First of all, we compute the KL divergence between each model and the median value of the overall cluster. Successively, for each cluster, the model with the minimum KL is selected. The median model of these considered models is compared with the real observations by KL. In Fig. 4 we show the KL obtained by varying the number of clusters.

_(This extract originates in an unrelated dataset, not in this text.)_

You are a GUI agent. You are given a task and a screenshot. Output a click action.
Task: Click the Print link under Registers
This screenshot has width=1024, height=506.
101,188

We observe that varying the number of clusters this procedure permits to select the models that have the best approximation of the real observation (see [17] and [4] for more details). After our analysis, we conclude that the best approximation is obtained by using 6 clusters. Moreover, we stress that a lower KL does not necessarily correspond to the use of a large number of models. This suggest an approach for systematic reduction of ensemble data complexity and the use of the consensus matrix permits to obtain a more robust and realistic temporal analysis.

4 Conclusions

In this work we focused on models comparison in a multi-model air quality ensemble system. A methodology based on temporal hierarchical agglomeration is introduced for real-time simulation of pollutant dispersion or the accidental release of radioactive nuclides in the atmosphere. The proposed methodology is able to combine multiple temporal hierarchical agglomerations of dispersion models and it is based on fuzzy similarity relations combined by a transitive consensus matrix. The methodology is adopted for individuating models that characterize the predicted atmospheric pollutants from the ETEX-1 experiment. The results show that this methodology is able to discard redundant temporal information, reducing the data complexity. In the next future, further experimentations will be devoted to real pollutant dispersions (e.g., Fukushima) and different similarity relations also using ordinal sums.